Today, as we wash off yesterday’s ashes, we stand six weeks away from Easter. The long winter of sin is thawing; a new day is dawning as the Resurrection approaches. Easter and springtime seem to go together, and with the approach of spring comes yet another reason for hope—Opening Day.

While Opening Day may bring feelings of bright optimism (it is, after all, the only day when every team is in first place!), baseball fans do well to recall a dark cloud that does not appear to be going away any time soon. During the long offseason, just before the darkest day of the year, Major League Baseball finalized an elbow injury report that had some shocking conclusions. The report, prompted by a dramatic increase of elbow injuries to pitchers, concludes that “pitchers are willing to train in a manner that exposes themselves to injury because that style of pitching is economically rewarded, both for the league’s best players and for players trying to establish themselves.” 

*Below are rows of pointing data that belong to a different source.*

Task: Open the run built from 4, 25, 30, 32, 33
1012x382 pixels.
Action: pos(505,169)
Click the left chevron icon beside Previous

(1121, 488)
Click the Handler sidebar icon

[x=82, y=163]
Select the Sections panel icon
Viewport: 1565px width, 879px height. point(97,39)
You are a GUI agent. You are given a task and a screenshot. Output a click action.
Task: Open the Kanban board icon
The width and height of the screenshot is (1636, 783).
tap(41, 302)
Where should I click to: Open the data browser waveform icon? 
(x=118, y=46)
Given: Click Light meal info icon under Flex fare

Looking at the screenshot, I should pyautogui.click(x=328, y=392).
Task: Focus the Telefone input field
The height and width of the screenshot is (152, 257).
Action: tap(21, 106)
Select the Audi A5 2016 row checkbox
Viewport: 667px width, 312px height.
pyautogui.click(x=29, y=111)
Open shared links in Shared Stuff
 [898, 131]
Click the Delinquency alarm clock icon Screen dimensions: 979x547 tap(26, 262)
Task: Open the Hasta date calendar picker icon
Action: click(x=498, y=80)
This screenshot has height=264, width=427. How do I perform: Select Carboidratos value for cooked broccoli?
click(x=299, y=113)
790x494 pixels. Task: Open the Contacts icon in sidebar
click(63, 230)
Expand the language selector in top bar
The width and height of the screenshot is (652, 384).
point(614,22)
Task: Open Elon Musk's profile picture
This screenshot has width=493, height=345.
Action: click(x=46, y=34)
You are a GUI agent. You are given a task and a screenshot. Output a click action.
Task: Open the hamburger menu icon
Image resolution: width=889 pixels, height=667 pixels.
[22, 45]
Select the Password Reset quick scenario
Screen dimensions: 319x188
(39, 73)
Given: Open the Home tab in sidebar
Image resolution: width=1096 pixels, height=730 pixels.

Pitchers are literally destroying their elbows in order to get noticed and paid. They do this because of the financial structures of Major League Baseball—the better players, naturally, earn bigger paychecks. They do whatever it takes to get paid, even if it means harming their elbows. This problem seems to have infected all levels of baseball; the report notes that “in amateur baseball, younger pitchers have similarly adopted the pursuit of velocity, ‘stuff,’ and a max-effort style of pitching and training, even though these practices may be inappropriate at such young ages.” Kids in Little League are pushing their elbows beyond what is healthy with the hope of one day making it big.

This problem is not limited to elbows or baseball. This is just one more symptom of the pervasive “throwaway culture” that has infected our culture at large, and which Pope Francis is well known for condemning:

The culture of relativism is the same disorder which drives one person to take advantage of another, to treat others as mere objects . . . . Is it not the same relativistic logic which justifies buying the organs of the poor for resale or use in experimentation, or eliminating children because they are not what their parents wanted? This same “use and throw away” logic generates so much waste, because of the disordered desire to consume more than what is really necessary. (Laudato Si’, 123)

Interestingly, the Holy Father identifies relativism as a cause of our throwaway culture. When we get to define what is right and wrong, there is nothing “unnatural” anymore, because whatever we say, goes. Thus we can sacrifice anything for the sake of whatever we want—we set the rules.

This attitude is wrong and destroys more than just elbows. It rubs against the very fabric of our being and ultimately harms us as we desperately attempt to satisfy every selfish desire. While baseball officials may rightly look for solutions to solve the issue of throwaway elbows, will we look for the solution to our selfishness?

The only solution is to fix our hearts on Christ. If we do that, our hope will last much longer than that of fans of losing teams. It will last through our lifetime of Lent here on earth and lead us to the happiness awaiting us in the eternal Easter.